Our colleagues in the Centre for Digital Scholarship will be running two Digital Humanities projects:
Hoax! or the curious tale of William Stukeley and the false history of Roman Britain
Discover the truth inside a tangled web of lies and forgeries as you explore the letters and relationships behind an antiquarian hoax which went unchallenged for almost a century.
In 1747 William Stukeley (1687–1765), the founder of the British Society of Antiquaries, and one of the 18th century’s most celebrated historians of ancient Britain, received a letter from a fellow antiquarian in the Netherlands, one Charles Bertram (1723–1765). This letter described an incredible new discovery, The Description of Britain, a 15th century manuscript which completely subverted contemporary understandings of the geography of Roman Britain. Excited by this incredible discovery, Stukeley took Bertram under his wing, and promoted his new friend to the antiquarian world. The only problem, The Description was a forgery.
Gain unprecedented access to the correspondence between Bertram and Stukeley as you work with Electronic Enlightenment, Bodleian Archives and Manuscripts, and the Bodleian Imaging Studio to image, transcribe and catalogue the letters.
Sustainable digital scholarship: defining the state of the art
In Humanities disciplines, the advent of digital research methods has introduced a plethora of ever-changing opportunities and challenges. Innovations in, for example, big data, digital mapping, text-encoding, open-access, and multimedia events and publications are transforming how Humanities research is conducted and disseminated – broadening access and intellectual horizons. But the digital world is subject to constant flux, so it is difficult for researchers to keep abreast of new technologies, practices and pitfalls; meanwhile, web-based resources are prone to become ephemeral or obsolete.

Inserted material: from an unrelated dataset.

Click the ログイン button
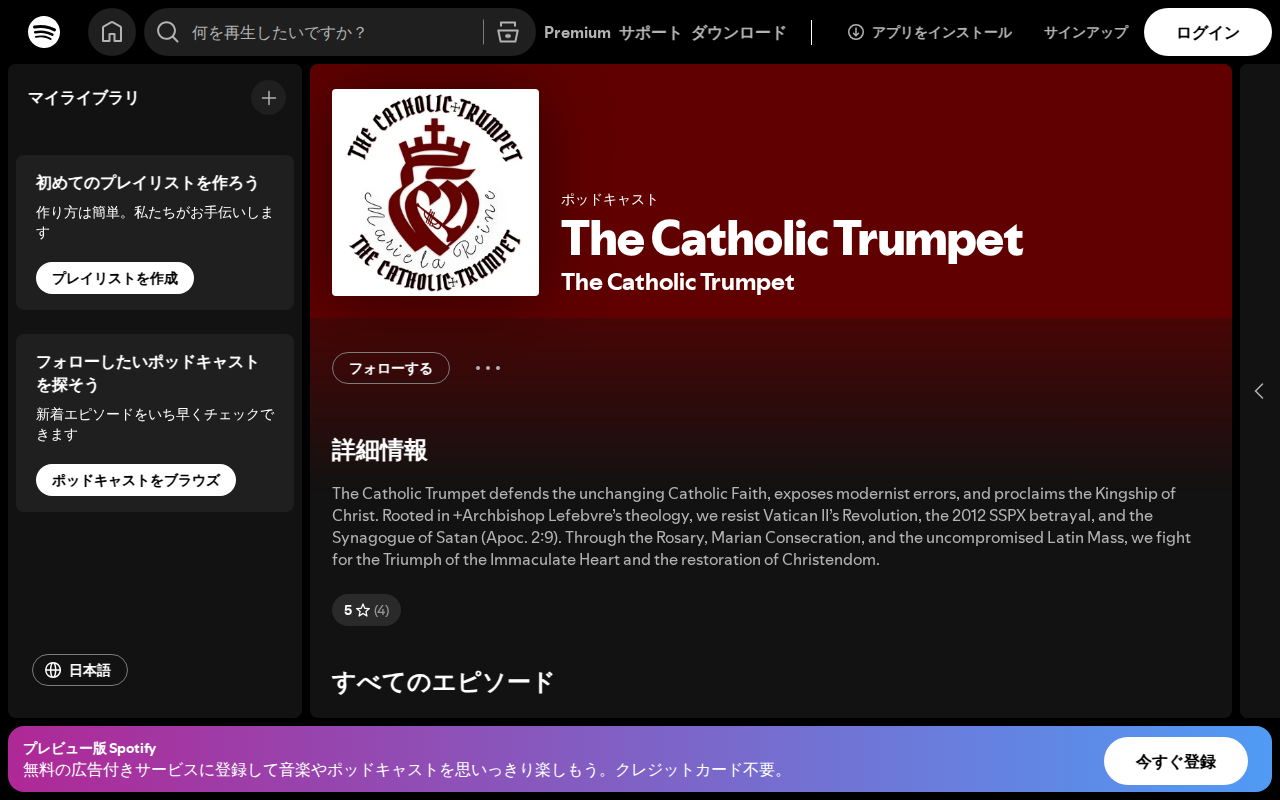The width and height of the screenshot is (1280, 800). 1208,32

On these shifting sands – and in view of complementary ‘sustainability’ concerns around privacy, security, and environmental impact – how can we define ‘best practice’, for achieving sustainability in digital research?
In this internship, you will delve into digital humanities literature, track down online case studies for comparative study, and work first-hand with Oxford’s Sustainable Digital Scholarship (SDS) team on research data migrations.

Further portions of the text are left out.